Disabilities and Civil Rights

Featured Video Play Icon

Disabilities and Civil Rights

Guest column Melinda Gunning, director of academic and disability support services

Just as my generation grew up under the (then) recently enacted Civil Rights Act of 1964, today’s traditional-age college student has grown up under another important piece of civil rights legislation: the Americans with Disabilities Act or ADA of 1990, amended in 2008 to clarify its original intent. People often forget that “diversity” is about so much more than race and ethnicity. When I take the time and effort to look at the world through the perspective of someone with a specific disability, my mind expands. Through listening to the stories of students and sometimes by literally walking beside them, I have experienced our campus when the sidewalks, buildings, grass and trees cannot be seen; a math test when the numbers, letters and symbols appear inconsistent with what the professor has written on the page; the struggle to remain in the present when horrifying memories and feelings of other times and situations are triggered by seemingly random stimuli.
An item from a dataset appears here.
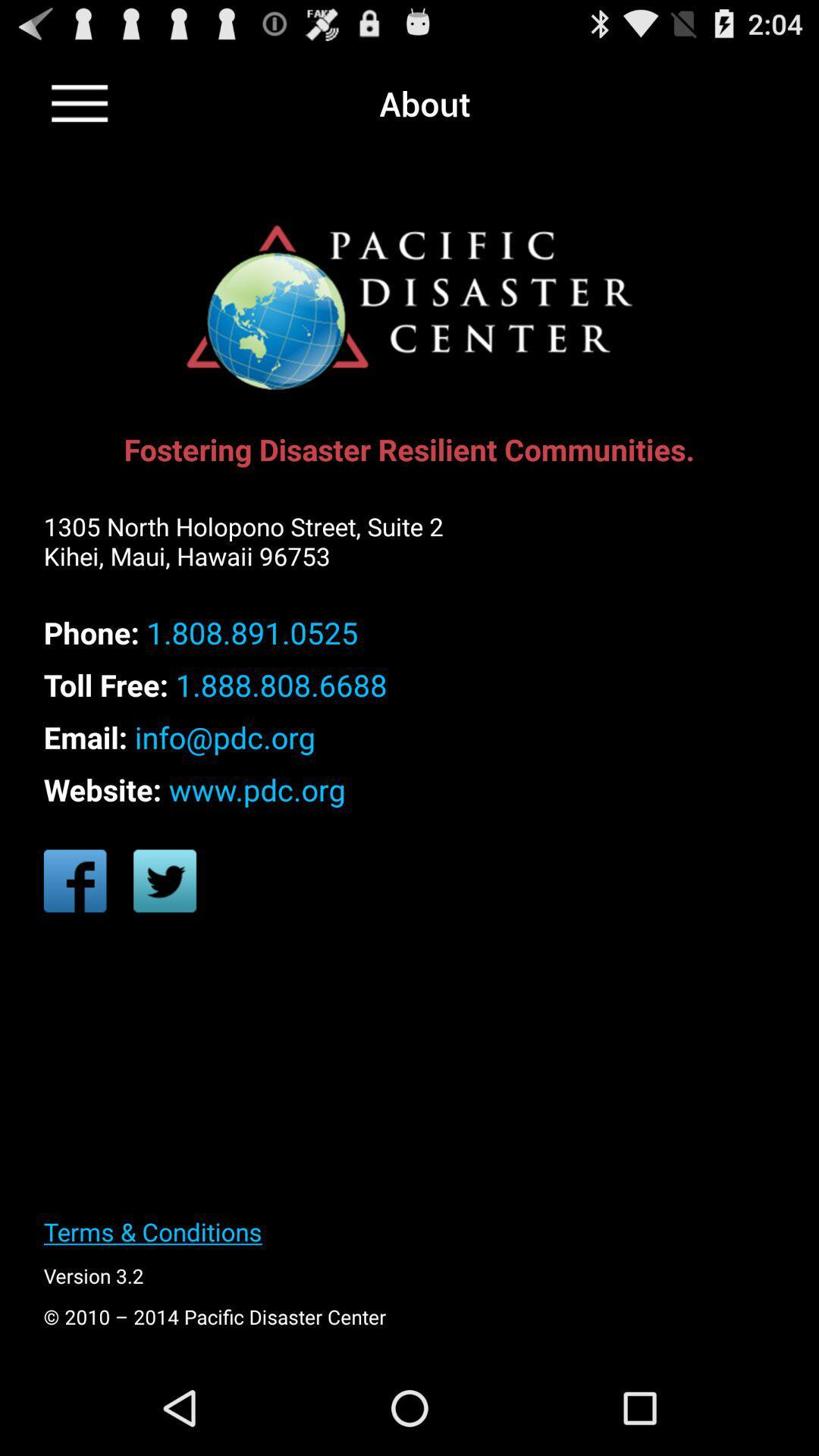 This screenshot has height=1456, width=819. What do you see at coordinates (178, 737) in the screenshot?
I see `the email info pdc app` at bounding box center [178, 737].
American colleges and universities have been admitting students with a wide variety of disabilities at a rapidly increasing rate. College students are also increasingly more likely to admit to having so-called unseen disabilities of varying cognitive and health issues that affect the way otherwise capable and intelligent people perform typical academic tasks. When I first took the role of working in the Services for Students with Disabilities Office in 2009, I could easily name each of the handful of students receiving accommodations. Today I rely on lists and computer files to remind me of the unique qualities of each of the approximately 100 students spanning all aspects of the university.

While it gives me great joy to attend the senior project presentation of a student who no one thought could ever complete a college degree, the thing that gives me even more joy is to see how our students, faculty and staff respond when they truly understand the unique challenges that a disability poses in the life of an individual. I see on-campus housing staff carefully choosing just the right room or combination of roommates for someone whose physical or mental health issues limit what that person can do and how they interact with the world; I see professors willing to explore alternative testing methods so they can assess a student’s knowledge and not just their ability to take a test; I see students saving a seat for a classmate who cannot tolerate change or someone who cannot hear the professor well from any other seat in the classroom; I see administrators finding a way to purchase technology that can make material available that was previously inaccessible.

While the number of students with disabilities attending college is on the rise, there are still many students hesitant to admit to having a disability or afraid that requesting accommodations is a form of manipulating a system to get unearned benefits. Just as our society struggles for true racial equality, we also struggle to eradicate the stigma of disabilities. The unseen disabilities of mental health challenges and learning differences are the hardest for all of us to understand in others and to accept within ourselves.

But in seeing the perseverance of students with unique and often mind-blowing challenges, and in seeing the way members of Fresno Pacific University accept and encourage students who experience college differently, I am encouraged that one day true civil rights may become a reality. Fresno Pacific University is conscientiously working to embrace the ethnic and economic diversity of the Central Valley. Let us not forget our often silent neighbors whose disabilities need to be accommodated fairly so that we can experience the world in mind-expanding ways.